You have to focus on what you can change (you) and what you can't (him). By learning about yourself and the disease will help you manage him and your life and also enable you to make decisions about what your next steps are.
He has a disease which he may or may not be aware of. Has he recognised he is an Alcoholic?
He will need to decide for himself what to do about his disease. It can be managed (AA, 12 step program) but he will have to make the decision not you for him. Often Alcoholics have to reach rock bottom i.e. end up in hospital, lose job/wife etc before they realise the disease is making their lives unmanageable.
If you find bottles leave them there (they are his mess), don't buy alcohol for him (enabling), don't go looking for bottles - what's the point? You aren't hurting him, only yourself.
But remember he is a nice, loving man, it's not his choice it's an illness,he is sick.
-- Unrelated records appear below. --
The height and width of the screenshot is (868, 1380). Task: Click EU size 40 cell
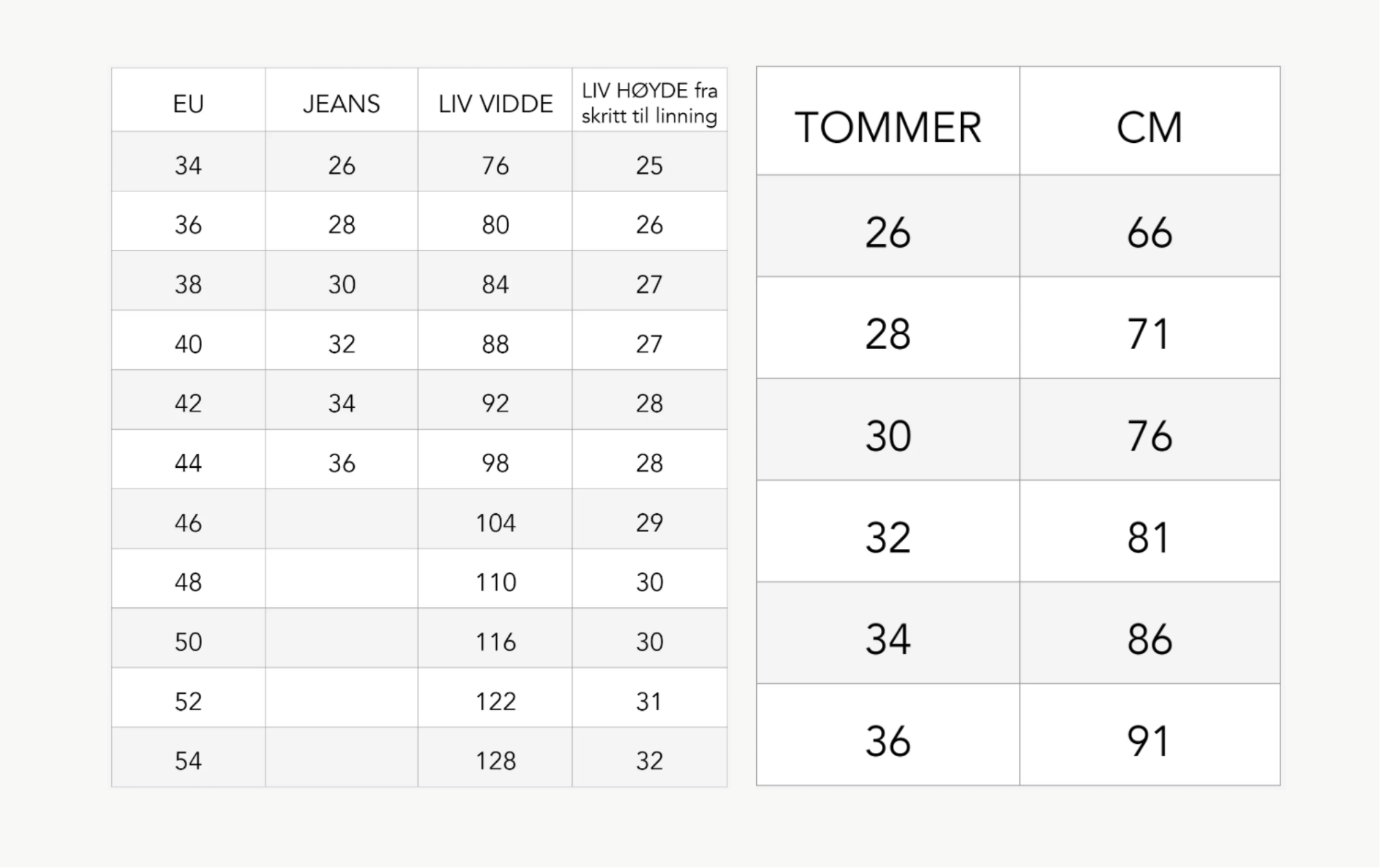[x=188, y=340]
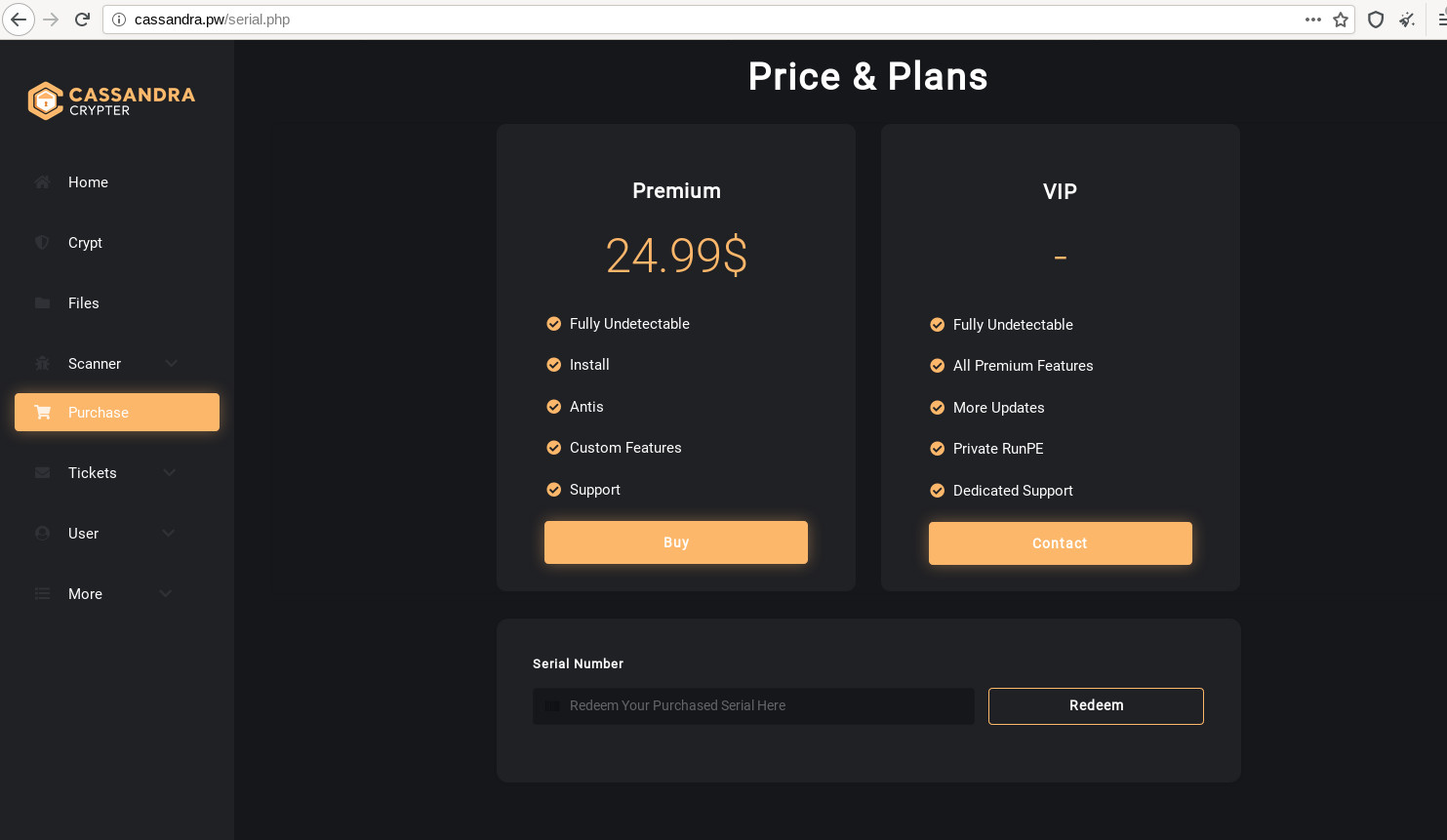Buy the Premium plan
This screenshot has width=1447, height=840.
point(676,542)
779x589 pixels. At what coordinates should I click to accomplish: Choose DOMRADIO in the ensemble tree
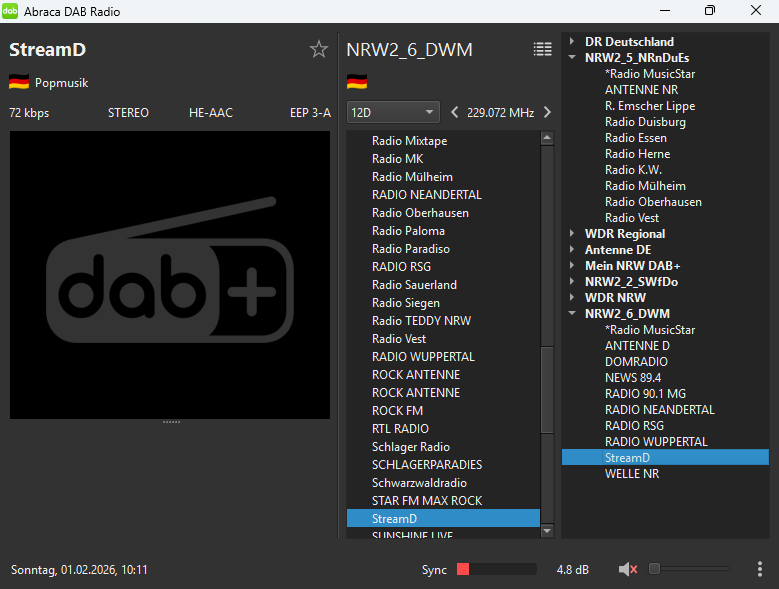pos(637,362)
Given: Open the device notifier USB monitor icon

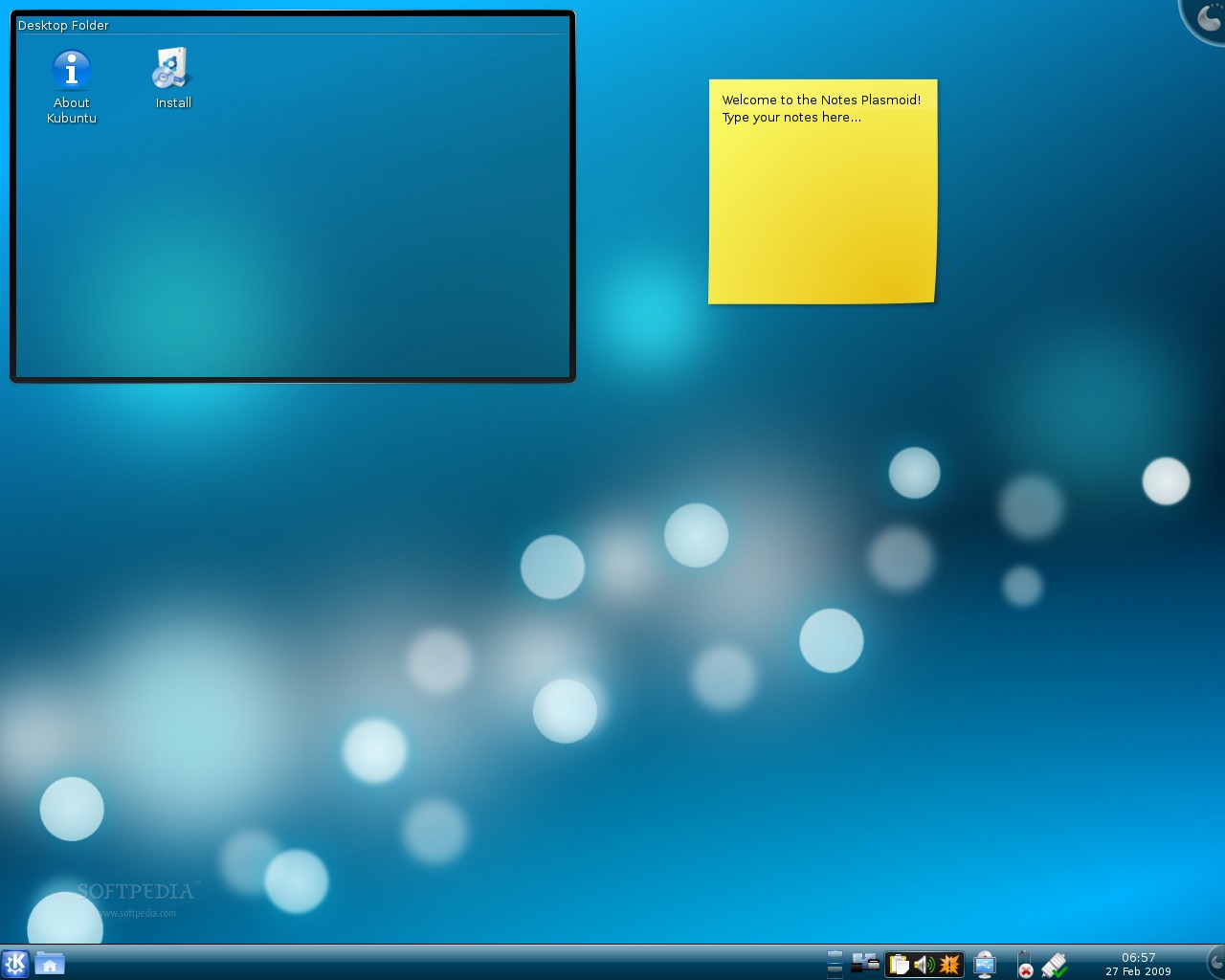Looking at the screenshot, I should point(985,965).
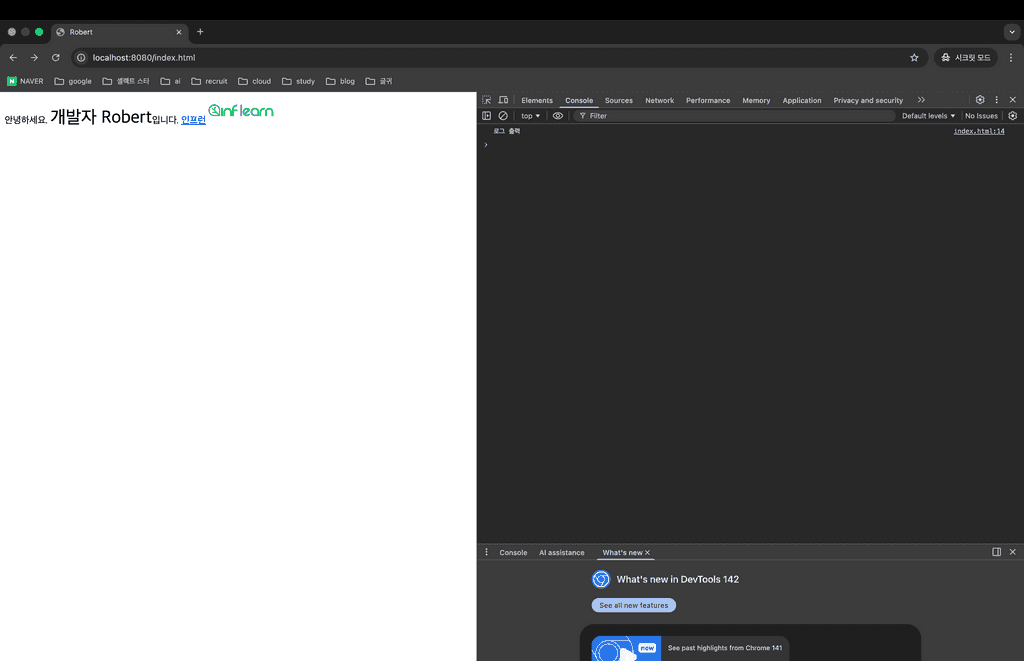The image size is (1024, 661).
Task: Expand the drawer using the dock icon
Action: 996,552
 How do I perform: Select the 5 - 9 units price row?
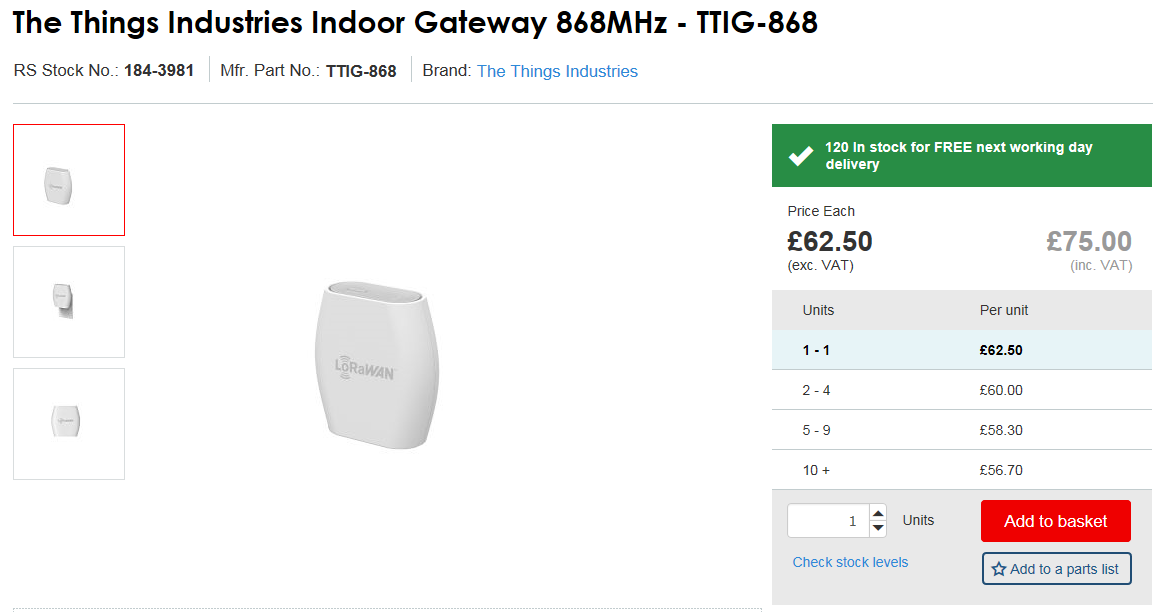[961, 430]
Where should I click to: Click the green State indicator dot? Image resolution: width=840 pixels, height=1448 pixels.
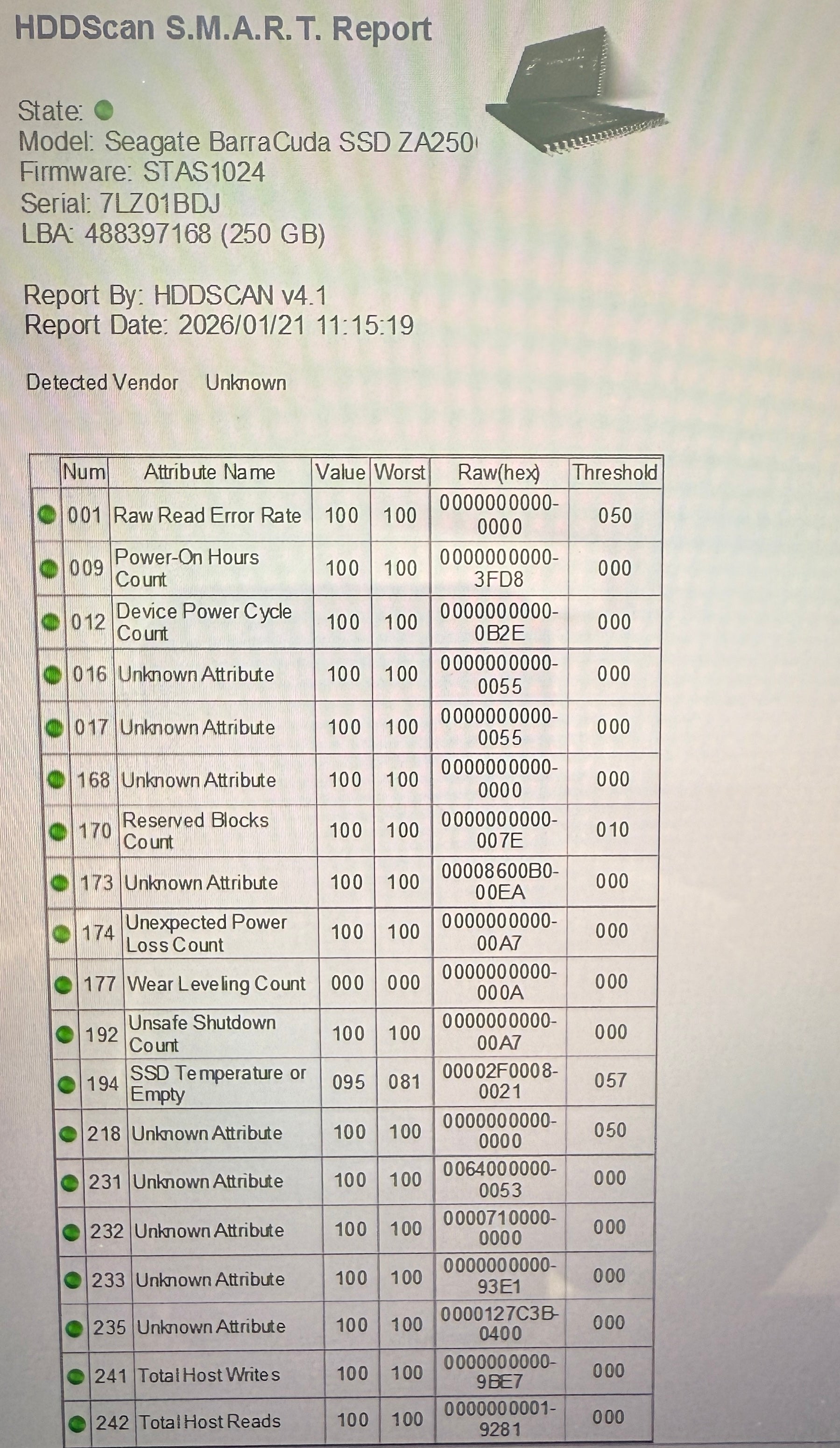click(103, 110)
The disease is a family disease and his making you sick too, which is why you feel unhappy, stressed etc, but ALanon will help you. In the way AA could help him.
Regarding the lies. Remember pretty much every word that comes of an alcoholics mouth is a lie.
And don't bother Googling anymore. I can tell you, he is an alcoholic. If he is hiding bottles he is.
Don't waste any of your energy getting angry with him or shouting because all you are doing is making yourself feel worse and in a way your enabling him to drink, as he now has a reason to i.e I may as well have a drink because she's angry with me anyway.
Just bite your tongue, leave the room and do something nice with your children.